Leaving out all pictures, transcribe exactly the lines between the line with "The image size is (1140, 479)." and the last line of the records below, both included.
____ MATERIAL SUPPLIED
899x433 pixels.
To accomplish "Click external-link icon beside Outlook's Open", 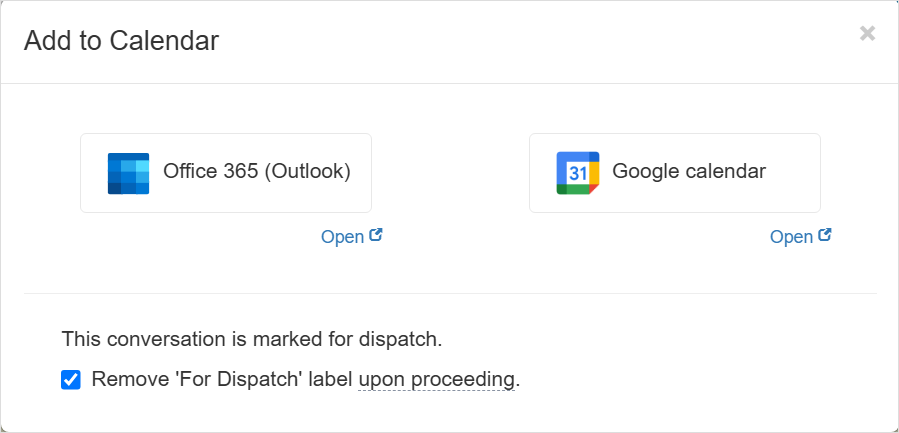I will [x=376, y=235].
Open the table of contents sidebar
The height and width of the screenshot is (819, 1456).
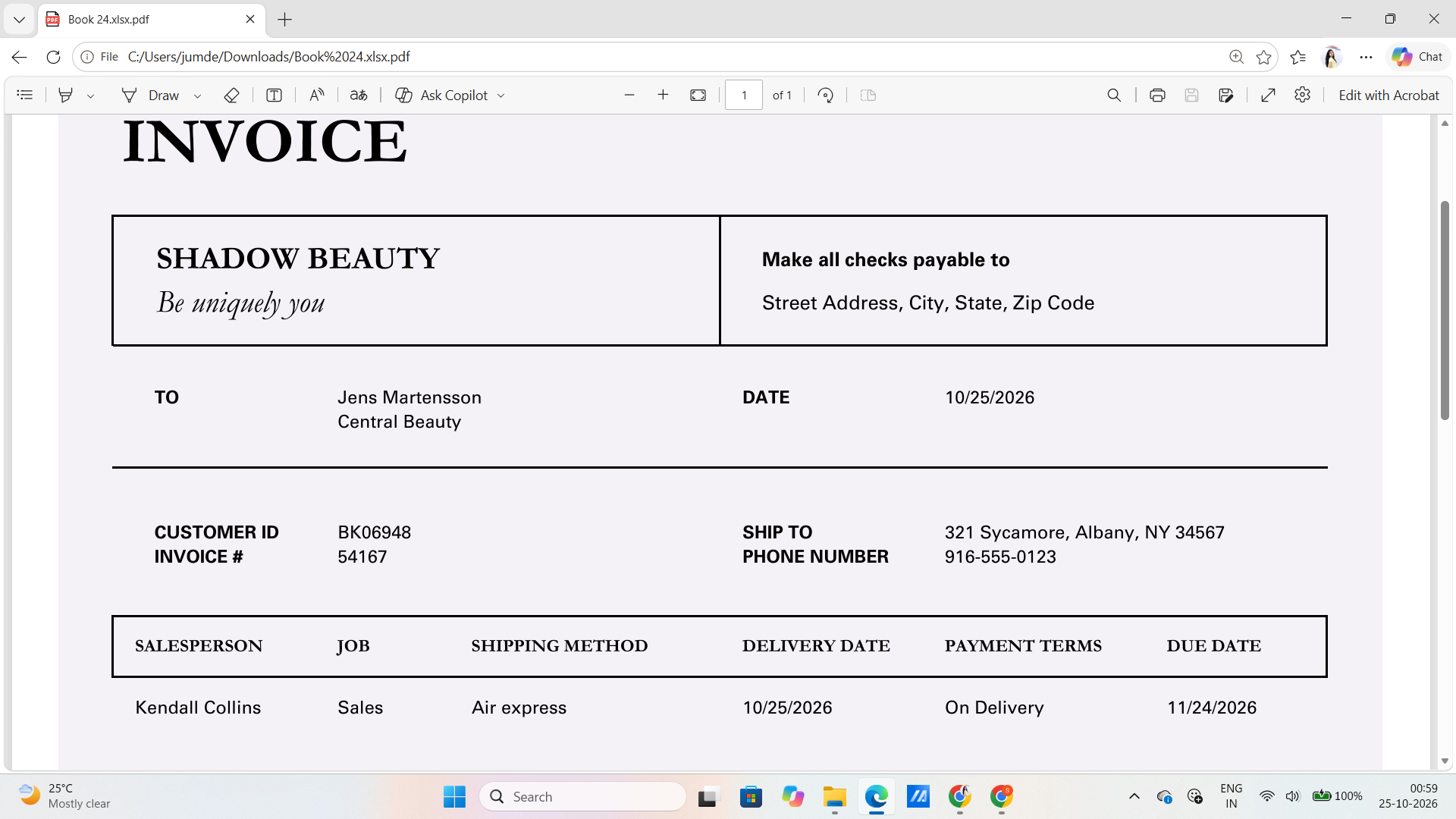point(25,95)
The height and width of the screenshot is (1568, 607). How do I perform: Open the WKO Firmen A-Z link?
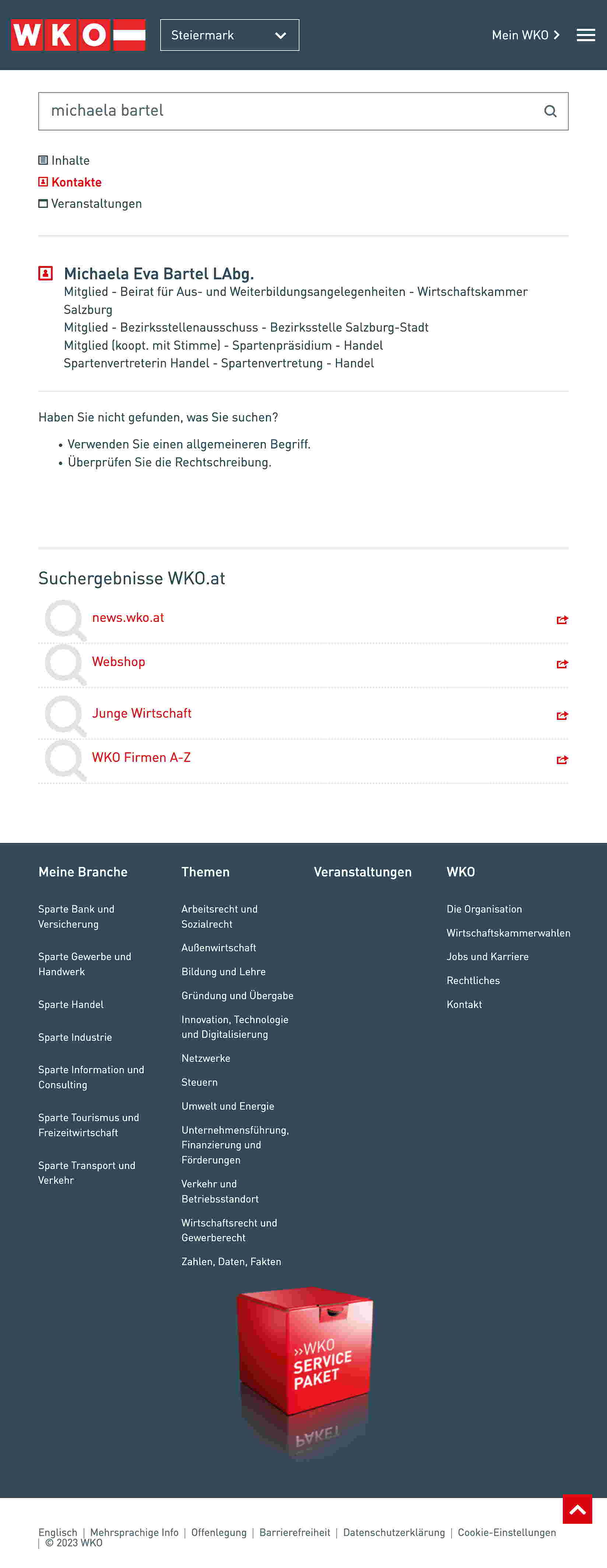point(141,757)
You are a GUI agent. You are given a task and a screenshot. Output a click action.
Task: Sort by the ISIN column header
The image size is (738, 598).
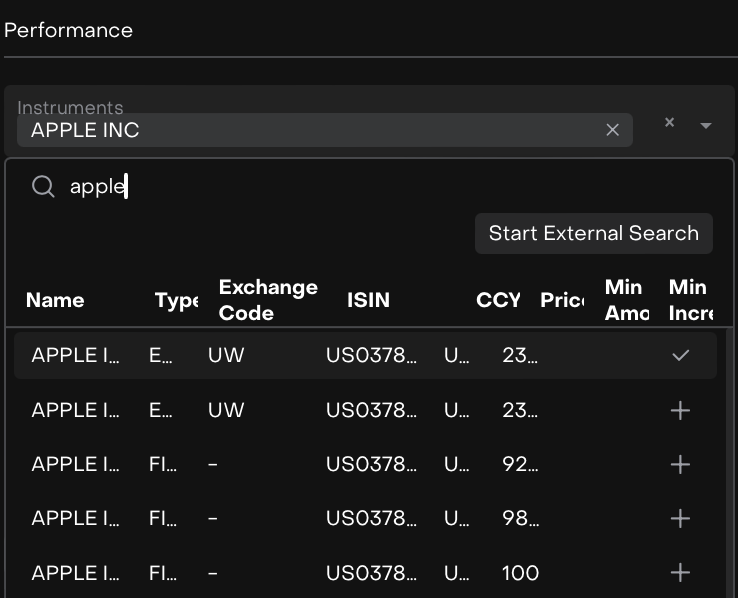click(x=368, y=300)
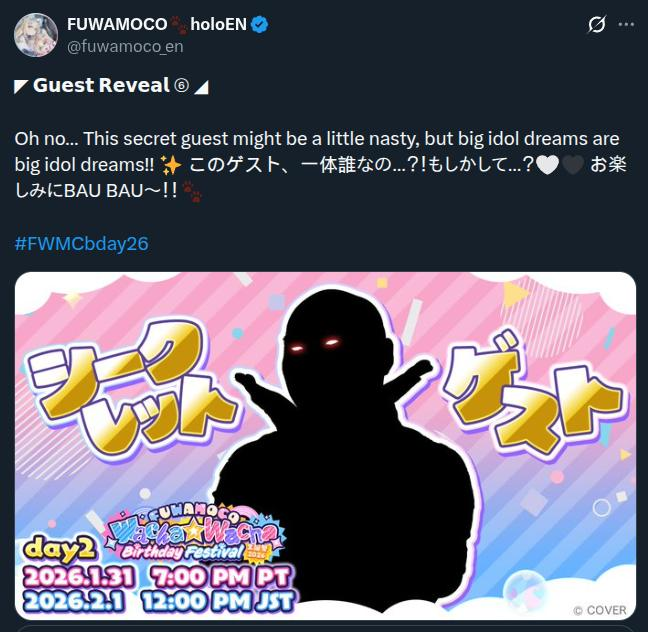648x632 pixels.
Task: Open the @fuwamoco_en handle link
Action: tap(125, 46)
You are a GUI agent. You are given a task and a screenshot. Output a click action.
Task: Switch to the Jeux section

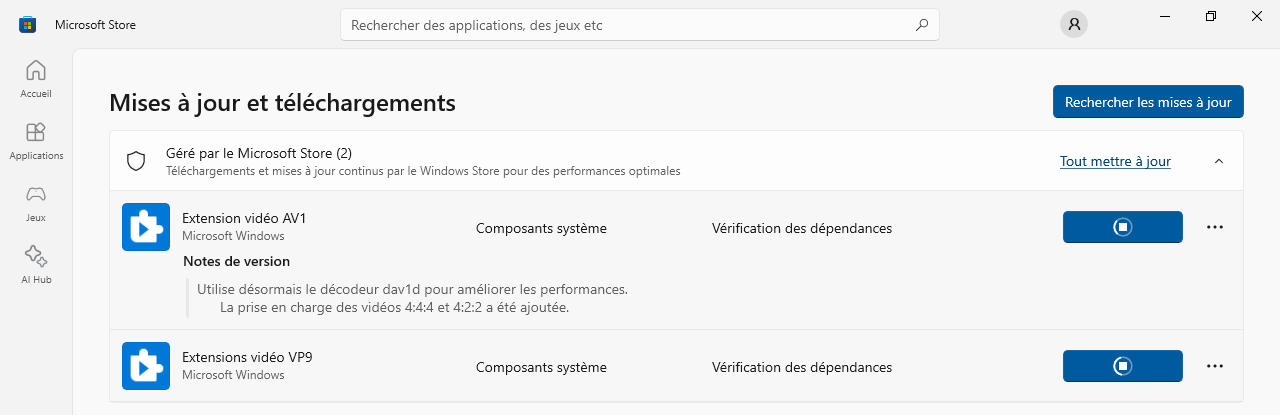coord(36,203)
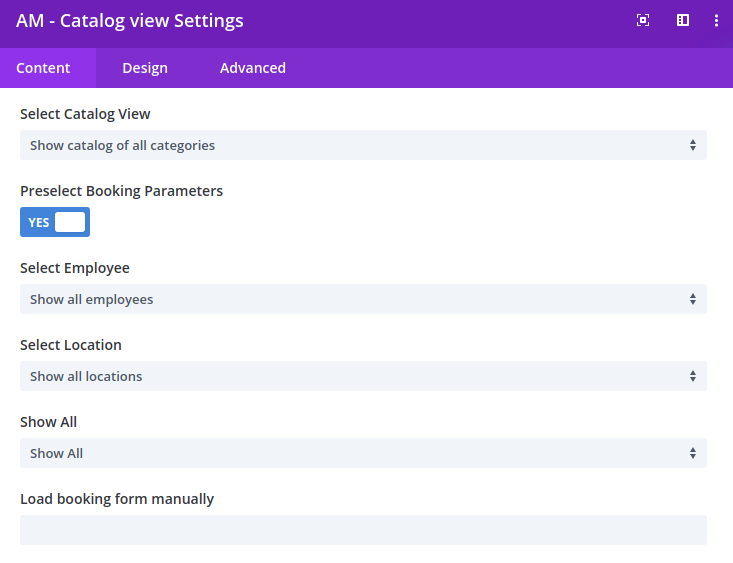This screenshot has height=563, width=733.
Task: Click the fullscreen expand modal icon
Action: pyautogui.click(x=643, y=20)

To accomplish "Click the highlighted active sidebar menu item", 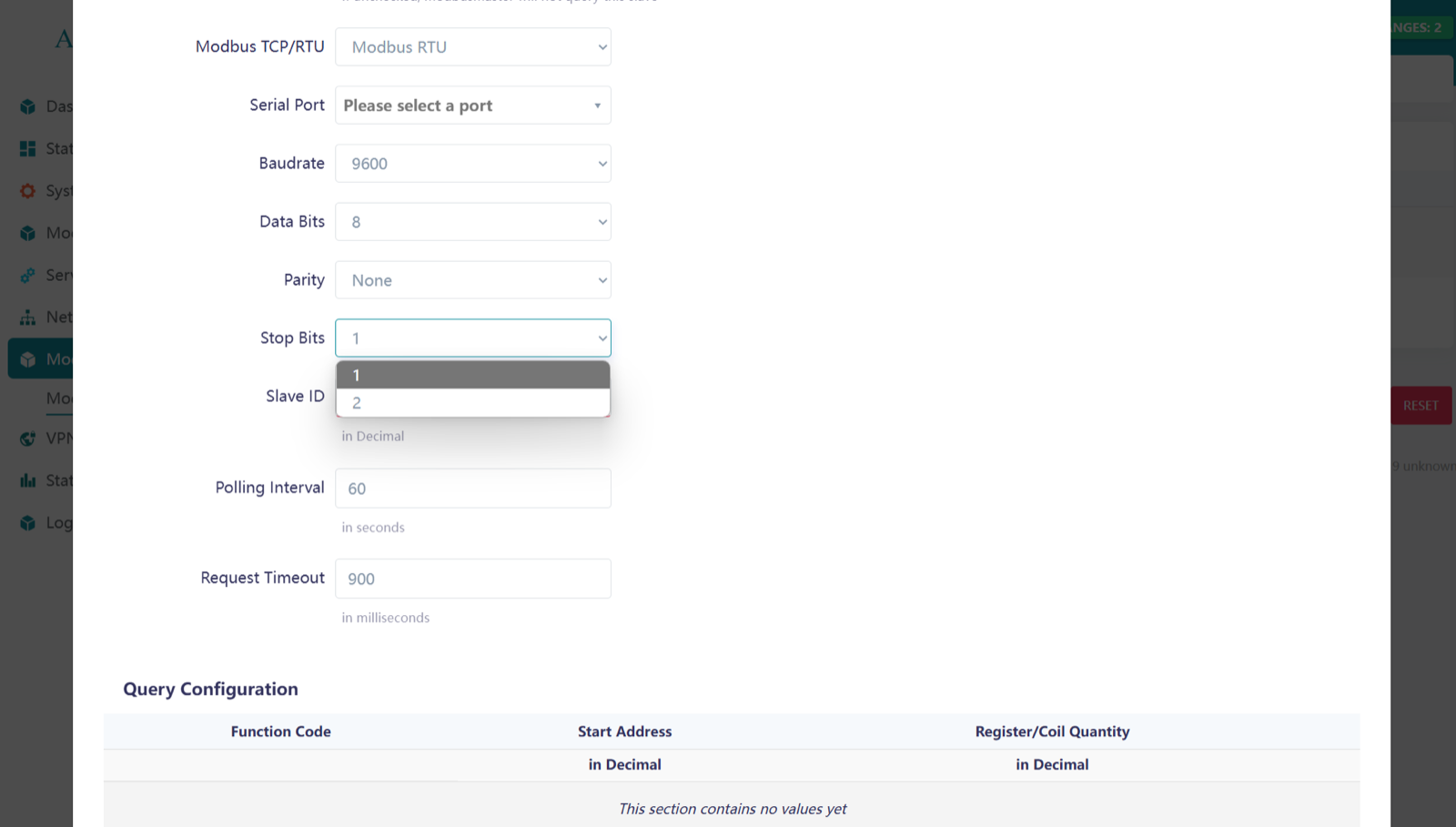I will tap(41, 359).
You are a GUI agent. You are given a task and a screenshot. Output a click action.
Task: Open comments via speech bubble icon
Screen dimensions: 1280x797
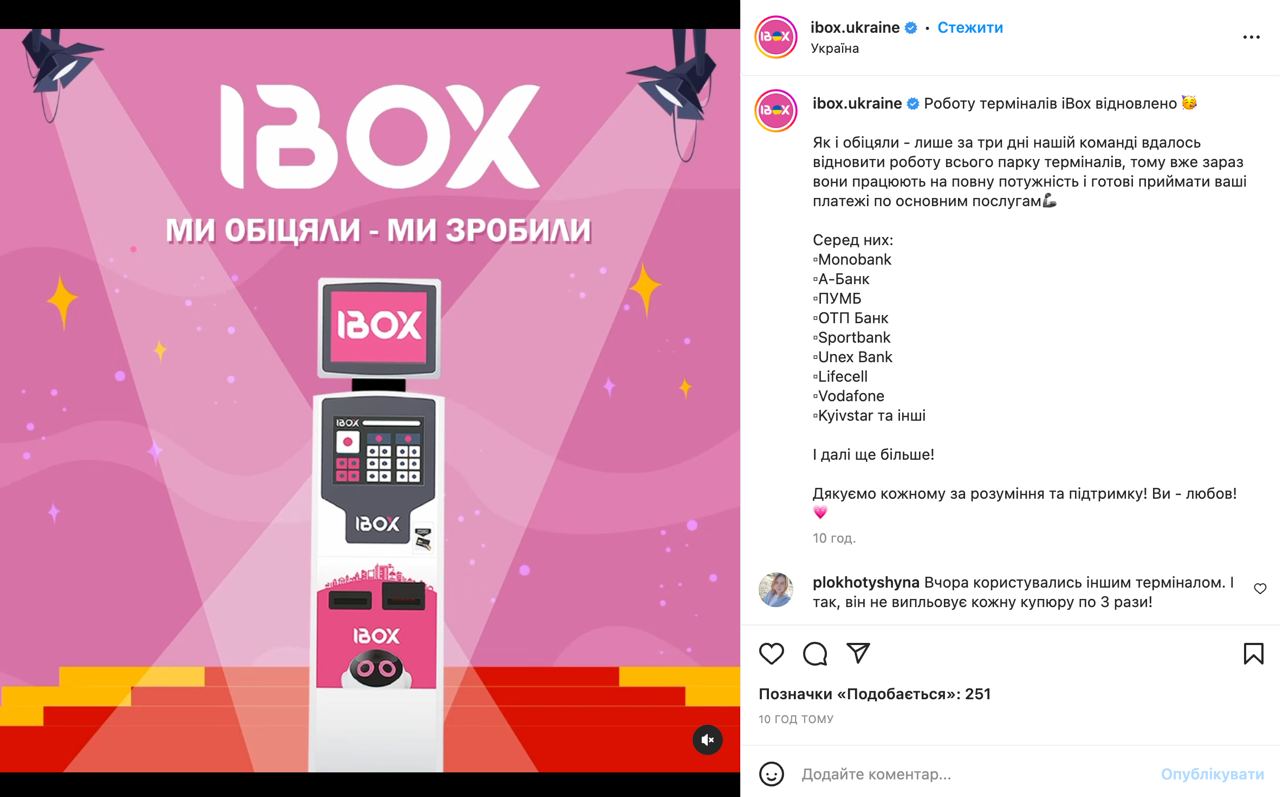pos(815,654)
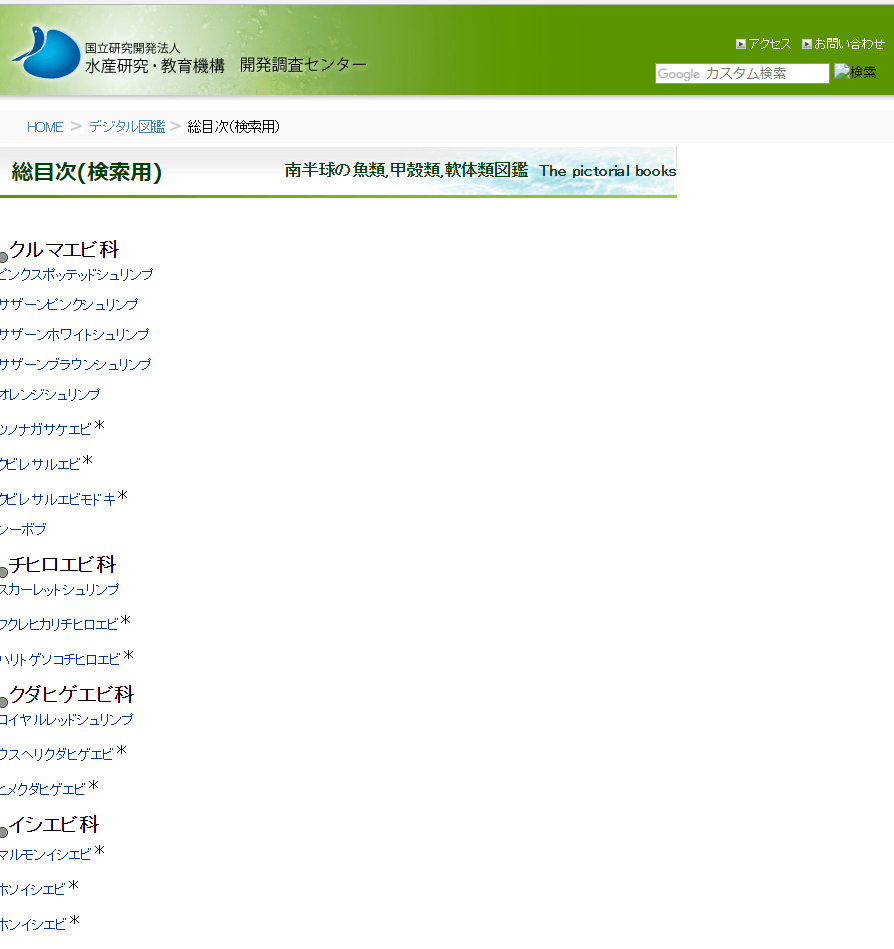This screenshot has width=894, height=949.
Task: Click the arrow icon beside アクセス
Action: (741, 44)
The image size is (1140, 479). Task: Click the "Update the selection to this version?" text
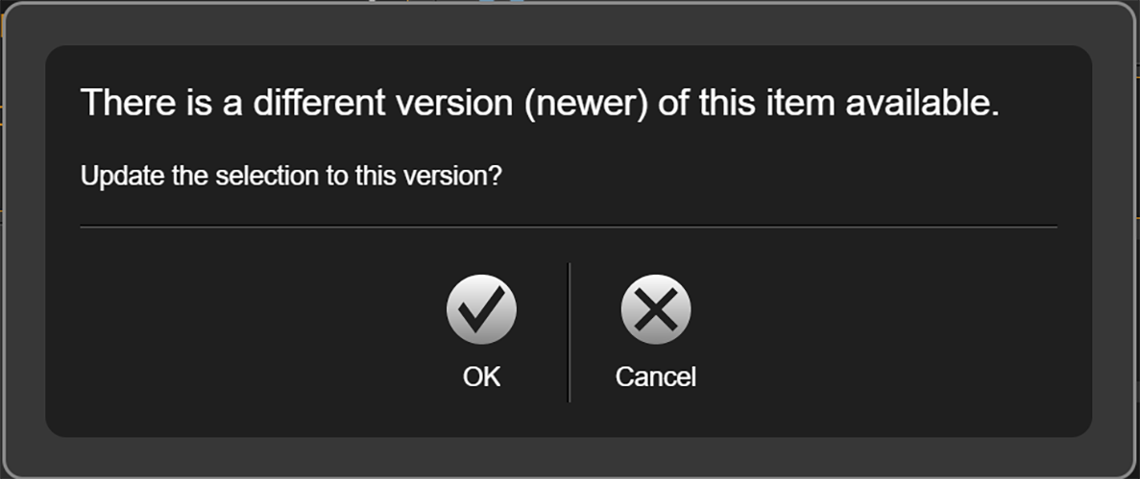tap(291, 176)
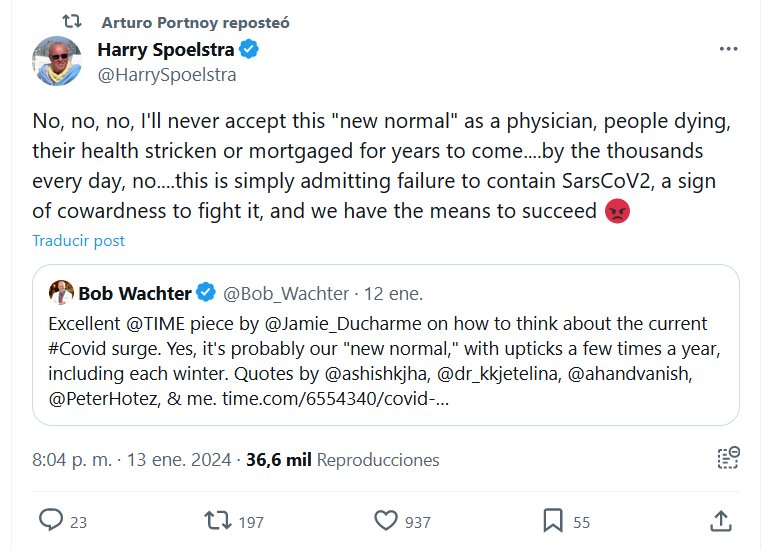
________
- **OUTPUT**:
The image size is (1140, 479). Task: Click the "Update the selection to this version?" text
tap(291, 176)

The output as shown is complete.